## Tasks
1. In the platooning text, roughly what share of Australia's freight is moved by trucks?
2. In one to three sentences, explain why the platooning text says platooning could in some circumstances improve safety.
3. From the platooning text, extract the passage starting with "The latter surely" and going on through "coming our way.".

## Source excerpt
● ● ● ● ● ● ●

Professor Michael Milford who has investigated the concept has asked; “Should Australian truckies feel a little nervous about the rise of platooning?” but perhaps the question more people will ask is should motorists be worried.
While the public may just be getting used to the concept of driverless cars as the technology leaps ahead; albeit not without its share of mishaps and obstacles; the notion of colossal road trains on our freeways being largely without drivers creates another feeling altogether.
Technology certainly has proven some of these instinctive fears wrong and when the advantages are many the idea is certainly worth exploring.
A key motivator is that nearly 70 percent of the five million tonnes of freight is moved by trucks in Australia and platooning could add the benefits fuel efficiency, savings on driver costs and in some circumstances even safety because the trucks are better coordinated for such things as slowing or braking.
Most people will be concerned at how these benefits, particularity simple profit incentives, stack up against the risks. The balancing act between human fallibility and technological advances will be watched acutely.
So to will the options about how to implement the concept and whether this platooning would take place on our existing freeways or on specially dedicated lanes, or even their own new built roads.
The latter surely demands such huge infrastructure investment that it begs the question of whether we don’t already have a purpose built freight-way called railways.
Either way there is likely to be some intriguing technology coming our way.

● ● ● ● ● ● ●

## Given data
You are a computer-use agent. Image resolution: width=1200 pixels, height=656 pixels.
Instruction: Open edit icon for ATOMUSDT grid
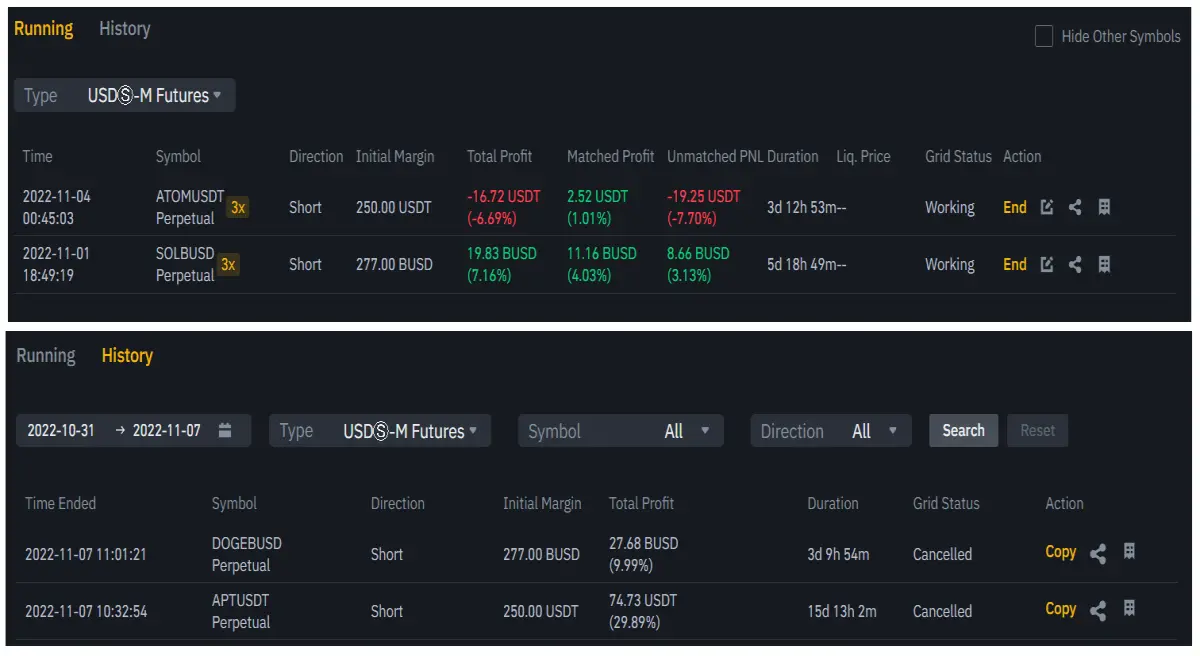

● ● ● ● ● ● ●

## Task solutions
1. Nearly 70 percent.

2. Platooning could improve safety because the trucks are better coordinated for actions such as slowing or braking.

3.
The latter surely demands such huge infrastructure investment that it begs the question of whether we don’t already have a purpose built freight-way called railways.
Either way there is likely to be some intriguing technology coming our way.